I was a reader long before I became an editor. Mysteries have always been my favorite type of fiction and they dominate my bookshelf, but there’s also some variety. I have to be really enthusiastic about a book to write a review. These are titles I particularly enjoyed and highly recommend. If you see something you like, consider buying it from an idependent bookseller.*

*Each cover image has a purchase link to, an online store that donates 80% of its profits to independent bookstores. As an affiliate, I also get a 10% commission on each sale made through these links.



Dorothy L. Sayers

HANDS DOWN, my all-time favorite book. There’s no murder but lots of mayhem in this tale of crime and passion. Part mystery, part social commentary, part high-brow romance, part feminist manifesto, it blows the bounds of its genre. I give it a galaxy of stars.

Harriet Vane, a “Bloomsbury bluestocking” with a checkered past, screws up her courage to attend the gaudy (alumni reunion) at her Oxford college. Notoriety has been good for her book sales but wearing to her spirit. She met Lord Peter Wimsey at her lowest point in life and she’s been trying to shake him off ever since.

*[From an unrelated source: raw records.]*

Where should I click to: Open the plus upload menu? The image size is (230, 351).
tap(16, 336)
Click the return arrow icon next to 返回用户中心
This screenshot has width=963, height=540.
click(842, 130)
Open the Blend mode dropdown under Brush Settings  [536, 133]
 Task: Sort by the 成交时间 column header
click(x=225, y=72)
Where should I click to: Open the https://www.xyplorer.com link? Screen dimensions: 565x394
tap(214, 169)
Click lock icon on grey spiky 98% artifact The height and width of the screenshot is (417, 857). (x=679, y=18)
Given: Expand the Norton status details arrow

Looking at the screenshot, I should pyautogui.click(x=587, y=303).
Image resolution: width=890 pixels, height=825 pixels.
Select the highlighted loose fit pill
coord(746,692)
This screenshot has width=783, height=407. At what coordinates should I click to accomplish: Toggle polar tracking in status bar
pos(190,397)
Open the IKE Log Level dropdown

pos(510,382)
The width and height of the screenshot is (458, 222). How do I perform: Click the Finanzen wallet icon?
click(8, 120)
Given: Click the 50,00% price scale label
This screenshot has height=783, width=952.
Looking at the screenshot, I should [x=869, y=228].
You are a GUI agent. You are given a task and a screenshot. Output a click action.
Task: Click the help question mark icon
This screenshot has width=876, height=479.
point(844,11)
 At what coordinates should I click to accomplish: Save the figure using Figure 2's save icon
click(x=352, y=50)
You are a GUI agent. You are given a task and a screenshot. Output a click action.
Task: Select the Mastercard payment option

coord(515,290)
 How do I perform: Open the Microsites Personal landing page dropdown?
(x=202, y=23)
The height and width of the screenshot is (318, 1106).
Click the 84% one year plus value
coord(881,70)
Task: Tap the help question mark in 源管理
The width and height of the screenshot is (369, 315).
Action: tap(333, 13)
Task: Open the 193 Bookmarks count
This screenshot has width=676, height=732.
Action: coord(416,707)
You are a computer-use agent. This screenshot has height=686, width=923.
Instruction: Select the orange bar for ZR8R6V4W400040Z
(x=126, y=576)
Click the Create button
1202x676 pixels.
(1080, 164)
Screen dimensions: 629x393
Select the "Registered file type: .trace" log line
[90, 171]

Wimsey is a caricature of an English peer and he knows it: fabulously wealthy, impeccably dressed, town and county, urbane, witty, educated, sharp-witted, and sensitive, and apologetic about it all. Everything he is keeps him from the person he loves.

Mystery is the common ground that brings the writer and the detective together in this “romance interrupted by mystery”.



Patrik Svensson

SOMETIMES AN EEL—although the secret of its sexuality deeply frustrated Sigmund Freud—is just an eel. And sometimes it’s a metaphor for the holy grail of the psyche: the meaning of life.

From prehistory, Svensson relates, humans have had a complicated relationship with the eel; we’ve revered and demonized it, depended on it and distrusted it, embraced it and abused it. It plays a major role in many European cultures. Ironically, by refusing moderate their consumption of the eel, those communities threaten to destroy their cherished traditions.

Natural scientists obsessed over the European eel (Anguilla anguilla) for centuries, haunted by the “ghost of Aristotle”: the need to observe in order to know. Their research consumed countless eels, and still they knew very little about the creature. In the 300s B.C.E., after extensive dissection and fruitless observation, the esteemed philosopher himself decided that eels were sexless and spontaneously generated from mud.

A European eel has a singular aim in life: to return to its place of birth, reproduce, and die. Ignorance about its life cycle has contributed to centuries of overfishing, to the point of endangerment; the desire to understand it has done almost as much damage.

The Book of Eels examines humans’ Midas touch on nature: our greed, curiosity, and lack of foresight have brought about the extinction of many species we claimed to value and continue to threaten those that survive, to our own detriment.